The achievements of Juárez and the surrounding state of Chihuahua offer hope for other Mexican cities and regions still suffering epidemic rates of violent crimes, including murder, often at the hands of criminals in league with local authorities. The focus of federal action has shifted to the north east, where the state of Tamaulipas now leads the country in kidnappings, and the south west, where the state of Guerrero and the city of Acapulco have the highest rates of homicides per capita. National authorities have poured soldiers and police into these regions while promising funding for social programs, much as they did a few years ago in Chihuahua.
But they have not been able to stem the crisis of confidence in government at all levels: municipal, state and federal. The kidnapping and apparent killing of 43 students from the rural teaching college of Ayotzinapa by a criminal gang allegedly backed by corrupt police has sparked violent protests in Guerrero and mass marches in Mexico City. Perhaps the most important lesson of Juárez is that crime must be tackled through the combined effort of authorities and citizens.
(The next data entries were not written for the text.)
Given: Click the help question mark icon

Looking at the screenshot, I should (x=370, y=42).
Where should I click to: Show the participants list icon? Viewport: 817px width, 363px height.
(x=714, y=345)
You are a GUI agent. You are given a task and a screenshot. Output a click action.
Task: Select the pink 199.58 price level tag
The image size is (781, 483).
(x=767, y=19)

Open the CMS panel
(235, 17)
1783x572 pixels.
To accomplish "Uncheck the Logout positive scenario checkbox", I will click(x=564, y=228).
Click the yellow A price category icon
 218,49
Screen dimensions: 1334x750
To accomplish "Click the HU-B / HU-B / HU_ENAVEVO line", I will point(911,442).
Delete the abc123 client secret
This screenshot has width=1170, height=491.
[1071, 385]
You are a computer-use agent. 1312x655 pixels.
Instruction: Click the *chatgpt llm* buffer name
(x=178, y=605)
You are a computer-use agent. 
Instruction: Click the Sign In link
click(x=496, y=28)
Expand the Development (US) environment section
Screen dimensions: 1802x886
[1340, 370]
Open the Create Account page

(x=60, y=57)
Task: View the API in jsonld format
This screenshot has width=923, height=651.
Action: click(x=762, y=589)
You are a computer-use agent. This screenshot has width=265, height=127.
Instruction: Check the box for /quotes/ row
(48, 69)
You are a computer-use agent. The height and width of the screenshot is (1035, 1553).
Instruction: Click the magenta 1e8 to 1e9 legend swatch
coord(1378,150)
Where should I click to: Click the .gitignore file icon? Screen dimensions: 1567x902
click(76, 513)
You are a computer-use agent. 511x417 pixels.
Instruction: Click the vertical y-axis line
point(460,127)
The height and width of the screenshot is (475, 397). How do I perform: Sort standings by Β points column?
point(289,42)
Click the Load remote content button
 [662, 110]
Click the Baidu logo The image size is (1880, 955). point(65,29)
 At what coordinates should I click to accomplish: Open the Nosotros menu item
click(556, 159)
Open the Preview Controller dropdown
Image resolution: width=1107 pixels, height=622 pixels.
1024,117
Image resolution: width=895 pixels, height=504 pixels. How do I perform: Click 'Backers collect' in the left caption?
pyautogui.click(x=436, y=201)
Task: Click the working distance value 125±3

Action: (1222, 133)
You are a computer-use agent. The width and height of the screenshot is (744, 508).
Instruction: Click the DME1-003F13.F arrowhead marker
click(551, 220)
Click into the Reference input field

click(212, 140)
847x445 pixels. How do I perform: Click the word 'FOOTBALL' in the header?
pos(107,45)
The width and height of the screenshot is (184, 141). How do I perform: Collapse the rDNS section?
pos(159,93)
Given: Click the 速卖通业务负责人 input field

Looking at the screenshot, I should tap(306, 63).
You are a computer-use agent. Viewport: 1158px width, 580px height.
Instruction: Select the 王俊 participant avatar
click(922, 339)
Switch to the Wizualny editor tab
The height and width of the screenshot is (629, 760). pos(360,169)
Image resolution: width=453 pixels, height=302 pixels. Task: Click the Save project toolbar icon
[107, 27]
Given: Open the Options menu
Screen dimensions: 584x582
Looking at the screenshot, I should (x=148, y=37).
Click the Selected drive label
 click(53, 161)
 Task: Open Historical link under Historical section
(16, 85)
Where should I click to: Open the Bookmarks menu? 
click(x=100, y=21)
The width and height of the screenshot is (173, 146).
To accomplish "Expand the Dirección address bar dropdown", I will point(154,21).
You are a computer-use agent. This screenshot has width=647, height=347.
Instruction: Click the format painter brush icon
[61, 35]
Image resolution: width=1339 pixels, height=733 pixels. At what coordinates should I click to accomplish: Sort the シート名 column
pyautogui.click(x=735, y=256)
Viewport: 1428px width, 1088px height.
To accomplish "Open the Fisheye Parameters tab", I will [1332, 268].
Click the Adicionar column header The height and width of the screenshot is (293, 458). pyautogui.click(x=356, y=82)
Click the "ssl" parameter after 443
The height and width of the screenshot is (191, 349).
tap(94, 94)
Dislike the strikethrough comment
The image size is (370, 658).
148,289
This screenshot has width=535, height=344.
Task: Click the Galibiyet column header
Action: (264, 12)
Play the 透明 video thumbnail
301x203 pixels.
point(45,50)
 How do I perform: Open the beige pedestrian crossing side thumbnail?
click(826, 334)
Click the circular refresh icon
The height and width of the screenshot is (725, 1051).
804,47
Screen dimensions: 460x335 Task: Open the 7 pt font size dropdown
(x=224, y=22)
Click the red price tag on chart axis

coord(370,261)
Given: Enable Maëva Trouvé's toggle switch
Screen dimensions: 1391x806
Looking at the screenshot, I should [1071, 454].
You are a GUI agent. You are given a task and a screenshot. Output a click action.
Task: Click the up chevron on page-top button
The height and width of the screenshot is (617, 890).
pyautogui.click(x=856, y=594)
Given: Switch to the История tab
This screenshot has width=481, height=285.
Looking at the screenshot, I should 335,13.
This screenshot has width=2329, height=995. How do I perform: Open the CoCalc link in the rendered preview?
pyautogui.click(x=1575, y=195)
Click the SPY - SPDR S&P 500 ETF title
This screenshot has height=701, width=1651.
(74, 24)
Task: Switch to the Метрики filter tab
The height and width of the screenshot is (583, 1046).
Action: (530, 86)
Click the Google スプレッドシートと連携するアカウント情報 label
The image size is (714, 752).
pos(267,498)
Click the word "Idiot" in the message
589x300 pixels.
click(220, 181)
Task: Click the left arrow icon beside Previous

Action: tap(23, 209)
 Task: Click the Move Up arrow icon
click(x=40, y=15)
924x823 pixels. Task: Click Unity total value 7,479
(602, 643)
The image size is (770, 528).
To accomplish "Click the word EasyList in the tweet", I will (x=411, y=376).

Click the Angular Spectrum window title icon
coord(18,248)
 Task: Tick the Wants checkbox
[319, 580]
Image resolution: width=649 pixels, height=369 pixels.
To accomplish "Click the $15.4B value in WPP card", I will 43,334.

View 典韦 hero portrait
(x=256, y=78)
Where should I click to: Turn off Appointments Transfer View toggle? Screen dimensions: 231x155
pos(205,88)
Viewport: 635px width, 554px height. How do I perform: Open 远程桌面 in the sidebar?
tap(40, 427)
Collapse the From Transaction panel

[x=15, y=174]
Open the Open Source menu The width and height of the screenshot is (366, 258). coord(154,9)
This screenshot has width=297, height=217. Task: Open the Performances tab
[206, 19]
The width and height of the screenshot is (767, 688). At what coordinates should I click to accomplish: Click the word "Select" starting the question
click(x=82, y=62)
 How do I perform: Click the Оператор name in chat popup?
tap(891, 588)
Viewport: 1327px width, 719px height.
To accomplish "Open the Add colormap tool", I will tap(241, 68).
Opaque, top-down solutions that fail to address the concerns of local communities – eliciting their ideas and soliciting their support – are unlikely to produce sustainable progress against the scourge of violent crime.
To ensure that violence prevention programs in Ciudad Juárez and other high-risk areas are effective
To the federal government:
1. Bring civil society and business into planning, implementation and evaluation of violence prevention programs.
2. Establish a long-term, evidence-based strategy, with clear national criteria, benchmarks and goals that can be publicly evaluated and monitored.
3. Identify and select target zones based on evidence of specific risk factors, then finance local projects that can be coordinated to address these risks.
4. Bolster the capacity of municipal officials to plan, monitor, evaluate and finance violence-prevention initiatives.
5. Incorporate law enforcement into violence prevention through community policing and other initiatives.
6. Promote greater public scrutiny of national programs, including online access to updated statistics and project evaluations, public hearings and other transparency initiatives.
To the Chihuahua state government and the Ciudad Juárez municipal government:
7. Marshal state and local resources to supplement federal violence-prevention programs in an integrated, coordinated effort; and encourage active citizen participation by civil society, business and community leaders.
8. Guarantee project transparency by holding open competitions for funding and establishing clear criteria for selection; and allow local stakeholders to monitor progress by publishing progress reports and disaggregated indicators that measure crime and social-risk factors by neighbourhood.
9. Strengthen law enforcement capacities and integrate local police into violence-prevention efforts.
To the Mesa de Seguridad y Justicia (Security and Justice Working Group) and other civil society organisations in Ciudad Juárez:
10. Hold local government accountable for reducing both crime and inequality by monitoring social programs to promote effectiveness and prevent political clientelism.
11. Encourage the expansion of citizen participation at the neighbourhood level by helping establish working groups that allow police and other local authorities to meet regularly with residents, small businesses and youth groups to discuss crime and violence prevention.
12. Expand private sector and non-profit initiatives designed to attract high-quality jobs to the city by providing workers better education and training.